• [Task item]: The expected result is the run of lines from the one containing "Expand the Vector3d type dropdown arrow" to the end of the listing, copied exactly.

• [Given entries]:

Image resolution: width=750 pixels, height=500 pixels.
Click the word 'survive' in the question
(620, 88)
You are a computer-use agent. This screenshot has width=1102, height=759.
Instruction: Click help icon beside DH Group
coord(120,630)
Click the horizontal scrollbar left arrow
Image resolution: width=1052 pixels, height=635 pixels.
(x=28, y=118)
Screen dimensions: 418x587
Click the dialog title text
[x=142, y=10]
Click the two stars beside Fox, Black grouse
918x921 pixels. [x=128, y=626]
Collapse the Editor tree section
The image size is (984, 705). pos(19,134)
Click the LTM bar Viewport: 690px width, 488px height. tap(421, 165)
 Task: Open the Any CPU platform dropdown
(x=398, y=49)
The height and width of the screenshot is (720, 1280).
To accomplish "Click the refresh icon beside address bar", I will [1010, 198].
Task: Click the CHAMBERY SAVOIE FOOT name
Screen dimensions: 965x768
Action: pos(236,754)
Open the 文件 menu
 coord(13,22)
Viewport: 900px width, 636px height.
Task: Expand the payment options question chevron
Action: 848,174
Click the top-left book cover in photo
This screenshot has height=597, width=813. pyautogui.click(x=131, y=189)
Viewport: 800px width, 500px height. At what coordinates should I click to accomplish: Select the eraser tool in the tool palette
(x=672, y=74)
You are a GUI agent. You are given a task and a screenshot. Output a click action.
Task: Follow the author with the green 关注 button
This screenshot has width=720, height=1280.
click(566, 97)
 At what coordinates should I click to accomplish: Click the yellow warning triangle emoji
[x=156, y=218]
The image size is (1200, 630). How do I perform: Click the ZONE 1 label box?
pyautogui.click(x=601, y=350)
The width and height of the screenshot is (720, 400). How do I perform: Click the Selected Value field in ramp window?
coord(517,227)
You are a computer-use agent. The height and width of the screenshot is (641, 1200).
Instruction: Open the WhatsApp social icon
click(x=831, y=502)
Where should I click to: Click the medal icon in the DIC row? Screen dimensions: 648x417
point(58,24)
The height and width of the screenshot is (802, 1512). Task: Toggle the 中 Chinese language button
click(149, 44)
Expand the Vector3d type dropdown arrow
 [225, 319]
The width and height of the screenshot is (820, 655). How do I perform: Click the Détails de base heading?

• [Output for this exercise]:
Expand the Vector3d type dropdown arrow
 [225, 319]
The width and height of the screenshot is (820, 655). How do I perform: Click the Détails de base heading?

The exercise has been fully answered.